As you can tell from this table, there was too much overlap of the clusters (or the individual descriptors) to make them useful diagnostically. There is not a magic descriptor that if used by a patient means she has asthma. (One interesting point: The authors stayed away from making any claims, nor did they present test characteristics, but from the table it seemed that the descriptor “my breath does not go out all the way” had a sensitivity and specificity for HF of 29% and 100%.)
Why is this clinically useless paper one of my favorites? I think it hints at the complexity of a symptom that I encounter nearly every day. I leave the article feeling like a person in an asthma exacerbation is experiencing different shortness of breath from a person with pulmonary edema. Maybe, if we grew up in a world where we all experienced all the causes of dyspnea from an early age, our language would have evolved to have different words for every flavor of dyspnea.

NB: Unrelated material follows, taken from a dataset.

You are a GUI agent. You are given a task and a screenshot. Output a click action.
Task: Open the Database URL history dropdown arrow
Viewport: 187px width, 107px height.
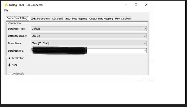coord(144,51)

It would be a terrible world, but the diagnosis of dyspnea would be a whole lot easier.
[i] I so desperately tried to stop myself from making reference to the Inuit and all their words for snow. I managed to keep it out of the body but not the footnotes. Here are just a few of the words:
qanuk: 'snowflake'
kaneq: 'frost'
kanevvluk: 'fine snow'
qanikcaq: 'snow on ground'
muruaneq: 'soft deep snow'
nutaryuk: 'fresh snow'
pirta: 'blizzard'
qengaruk: 'snow bank'
[ii] The 7 diagnoses were COPD, Asthma, ILD, CHF, cystic fibrosis, deconditioning, or neuromuscular disease.
I actually like this article too and find it interesting. As s neurologist I have very similar sentiments to the word/ symptom: "dizzy." What does that mean? Light headed? Vertiginous? Ataxic? Off balance? Unsteady? And each of these can implicate different causes: inner ear. Stroke, brain stem, cerebellar, orthostatic hypotension, neuropathy etc.
Who wants to help fund this paper?!! Seriously!
Timely publish. I was just in a conversation with a doctor. I described my patient's breathing as tachy, like a panting dog. He, who had not seen the patient, stated it was wheezing. Lung sounds were clear. I was having a difficult time in describing it and finding the cause. Then was reminded about the 'mass' (had not been biopsied) in R lobe. The "panting" was trying to move more O2 throughout the body because the mass was preventing full inspiration. There is a scale for everything: Morse Fall, FLACC, PAINAD, Nutrition, PPS, FAST, Mortality, etc. There should be a means to rank, rate, and describe breathing.